WORK TO BE COMPLETED: Output every line of the data exactly as it appears.

BEGIN

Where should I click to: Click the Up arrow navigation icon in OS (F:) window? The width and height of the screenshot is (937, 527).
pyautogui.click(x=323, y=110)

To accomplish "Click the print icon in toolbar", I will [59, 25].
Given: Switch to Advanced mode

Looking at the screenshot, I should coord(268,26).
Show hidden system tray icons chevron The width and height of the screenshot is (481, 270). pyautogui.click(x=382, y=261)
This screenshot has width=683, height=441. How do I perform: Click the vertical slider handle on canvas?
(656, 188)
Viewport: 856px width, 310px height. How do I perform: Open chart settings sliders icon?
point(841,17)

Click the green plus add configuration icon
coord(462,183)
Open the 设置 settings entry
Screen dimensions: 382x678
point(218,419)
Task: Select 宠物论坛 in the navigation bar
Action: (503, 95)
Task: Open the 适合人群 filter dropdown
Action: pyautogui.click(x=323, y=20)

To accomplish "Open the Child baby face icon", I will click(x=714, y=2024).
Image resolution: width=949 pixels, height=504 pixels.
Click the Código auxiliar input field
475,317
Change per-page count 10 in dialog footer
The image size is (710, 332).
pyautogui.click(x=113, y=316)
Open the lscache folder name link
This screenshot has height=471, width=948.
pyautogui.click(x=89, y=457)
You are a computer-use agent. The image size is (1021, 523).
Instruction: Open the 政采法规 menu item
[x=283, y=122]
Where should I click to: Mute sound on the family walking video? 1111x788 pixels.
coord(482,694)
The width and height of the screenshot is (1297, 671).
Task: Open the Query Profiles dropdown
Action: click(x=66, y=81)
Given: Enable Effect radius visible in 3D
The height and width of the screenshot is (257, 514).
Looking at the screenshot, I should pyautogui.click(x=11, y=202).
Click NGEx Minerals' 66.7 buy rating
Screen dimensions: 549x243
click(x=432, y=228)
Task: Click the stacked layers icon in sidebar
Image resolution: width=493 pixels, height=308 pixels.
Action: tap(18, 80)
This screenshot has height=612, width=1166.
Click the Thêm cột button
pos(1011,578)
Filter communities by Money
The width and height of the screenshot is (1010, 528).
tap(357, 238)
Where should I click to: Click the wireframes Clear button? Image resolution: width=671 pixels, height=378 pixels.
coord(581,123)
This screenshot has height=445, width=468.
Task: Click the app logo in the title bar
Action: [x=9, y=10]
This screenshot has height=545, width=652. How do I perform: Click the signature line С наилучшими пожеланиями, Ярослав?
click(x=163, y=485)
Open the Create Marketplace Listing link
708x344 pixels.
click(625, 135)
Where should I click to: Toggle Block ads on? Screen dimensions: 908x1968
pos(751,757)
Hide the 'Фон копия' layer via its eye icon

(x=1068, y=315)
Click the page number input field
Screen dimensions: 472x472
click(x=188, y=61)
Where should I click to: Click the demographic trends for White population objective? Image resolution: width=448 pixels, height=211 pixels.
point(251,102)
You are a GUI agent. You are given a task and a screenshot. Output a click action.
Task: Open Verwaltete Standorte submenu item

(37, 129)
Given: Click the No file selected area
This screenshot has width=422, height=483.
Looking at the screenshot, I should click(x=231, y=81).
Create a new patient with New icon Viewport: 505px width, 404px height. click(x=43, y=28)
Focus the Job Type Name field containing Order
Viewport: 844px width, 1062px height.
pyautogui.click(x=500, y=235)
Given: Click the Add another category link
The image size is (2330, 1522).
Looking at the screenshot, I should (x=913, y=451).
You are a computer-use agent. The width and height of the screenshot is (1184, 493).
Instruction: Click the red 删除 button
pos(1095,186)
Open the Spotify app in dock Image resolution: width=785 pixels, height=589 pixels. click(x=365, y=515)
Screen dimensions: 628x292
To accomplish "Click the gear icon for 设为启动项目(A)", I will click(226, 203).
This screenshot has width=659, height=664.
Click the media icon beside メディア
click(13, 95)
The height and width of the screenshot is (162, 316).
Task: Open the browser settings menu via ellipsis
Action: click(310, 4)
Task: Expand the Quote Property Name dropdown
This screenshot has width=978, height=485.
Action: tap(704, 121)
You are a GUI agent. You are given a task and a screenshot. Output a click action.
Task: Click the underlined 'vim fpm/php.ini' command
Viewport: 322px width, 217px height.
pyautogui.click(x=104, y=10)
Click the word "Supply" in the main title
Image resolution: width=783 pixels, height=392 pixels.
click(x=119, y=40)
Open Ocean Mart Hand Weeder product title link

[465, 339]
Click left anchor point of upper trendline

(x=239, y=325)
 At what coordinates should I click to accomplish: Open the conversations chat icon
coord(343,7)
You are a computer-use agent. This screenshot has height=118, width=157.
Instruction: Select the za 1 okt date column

END

TASK SOLUTION:
Where should I click to: Click the Up arrow navigation icon in OS (F:) window? The width and height of the screenshot is (937, 527).
pyautogui.click(x=323, y=110)

To accomplish "Click the print icon in toolbar", I will [59, 25].
Given: Switch to Advanced mode

Looking at the screenshot, I should coord(268,26).
Show hidden system tray icons chevron The width and height of the screenshot is (481, 270). pyautogui.click(x=382, y=261)
This screenshot has width=683, height=441. How do I perform: Click the vertical slider handle on canvas?
(656, 188)
Viewport: 856px width, 310px height. How do I perform: Open chart settings sliders icon?
point(841,17)

Click the green plus add configuration icon
coord(462,183)
Open the 设置 settings entry
Screen dimensions: 382x678
point(218,419)
Task: Select 宠物论坛 in the navigation bar
Action: (503, 95)
Task: Open the 适合人群 filter dropdown
Action: pyautogui.click(x=323, y=20)

To accomplish "Open the Child baby face icon", I will click(x=714, y=2024).
Image resolution: width=949 pixels, height=504 pixels.
Click the Código auxiliar input field
475,317
Change per-page count 10 in dialog footer
The image size is (710, 332).
pyautogui.click(x=113, y=316)
Open the lscache folder name link
This screenshot has height=471, width=948.
pyautogui.click(x=89, y=457)
You are a computer-use agent. The image size is (1021, 523).
Instruction: Open the 政采法规 menu item
[x=283, y=122]
Where should I click to: Mute sound on the family walking video? 1111x788 pixels.
coord(482,694)
The width and height of the screenshot is (1297, 671).
Task: Open the Query Profiles dropdown
Action: click(x=66, y=81)
Given: Enable Effect radius visible in 3D
The height and width of the screenshot is (257, 514).
Looking at the screenshot, I should pyautogui.click(x=11, y=202).
Click NGEx Minerals' 66.7 buy rating
Screen dimensions: 549x243
click(x=432, y=228)
Task: Click the stacked layers icon in sidebar
Image resolution: width=493 pixels, height=308 pixels.
Action: tap(18, 80)
This screenshot has height=612, width=1166.
Click the Thêm cột button
pos(1011,578)
Filter communities by Money
The width and height of the screenshot is (1010, 528).
tap(357, 238)
Where should I click to: Click the wireframes Clear button? Image resolution: width=671 pixels, height=378 pixels.
coord(581,123)
This screenshot has height=445, width=468.
Task: Click the app logo in the title bar
Action: [x=9, y=10]
This screenshot has height=545, width=652. How do I perform: Click the signature line С наилучшими пожеланиями, Ярослав?
click(x=163, y=485)
Open the Create Marketplace Listing link
708x344 pixels.
click(625, 135)
Where should I click to: Toggle Block ads on? Screen dimensions: 908x1968
pos(751,757)
Hide the 'Фон копия' layer via its eye icon

(x=1068, y=315)
Click the page number input field
Screen dimensions: 472x472
click(x=188, y=61)
Where should I click to: Click the demographic trends for White population objective? Image resolution: width=448 pixels, height=211 pixels.
point(251,102)
You are a GUI agent. You are given a task and a screenshot. Output a click action.
Task: Open Verwaltete Standorte submenu item

(37, 129)
Given: Click the No file selected area
This screenshot has width=422, height=483.
Looking at the screenshot, I should click(x=231, y=81).
Create a new patient with New icon Viewport: 505px width, 404px height. click(x=43, y=28)
Focus the Job Type Name field containing Order
Viewport: 844px width, 1062px height.
pyautogui.click(x=500, y=235)
Given: Click the Add another category link
The image size is (2330, 1522).
Looking at the screenshot, I should (x=913, y=451).
You are a computer-use agent. The width and height of the screenshot is (1184, 493).
Instruction: Click the red 删除 button
pos(1095,186)
Open the Spotify app in dock Image resolution: width=785 pixels, height=589 pixels. click(x=365, y=515)
Screen dimensions: 628x292
To accomplish "Click the gear icon for 设为启动项目(A)", I will click(226, 203).
This screenshot has width=659, height=664.
Click the media icon beside メディア
click(13, 95)
The height and width of the screenshot is (162, 316).
Task: Open the browser settings menu via ellipsis
Action: click(310, 4)
Task: Expand the Quote Property Name dropdown
This screenshot has width=978, height=485.
Action: tap(704, 121)
You are a GUI agent. You are given a task and a screenshot. Output a click action.
Task: Click the underlined 'vim fpm/php.ini' command
Viewport: 322px width, 217px height.
pyautogui.click(x=104, y=10)
Click the word "Supply" in the main title
Image resolution: width=783 pixels, height=392 pixels.
click(x=119, y=40)
Open Ocean Mart Hand Weeder product title link

[465, 339]
Click left anchor point of upper trendline

(x=239, y=325)
 At what coordinates should I click to accomplish: Open the conversations chat icon
coord(343,7)
You are a computer-use agent. This screenshot has height=118, width=157.
Instruction: Select the za 1 okt date column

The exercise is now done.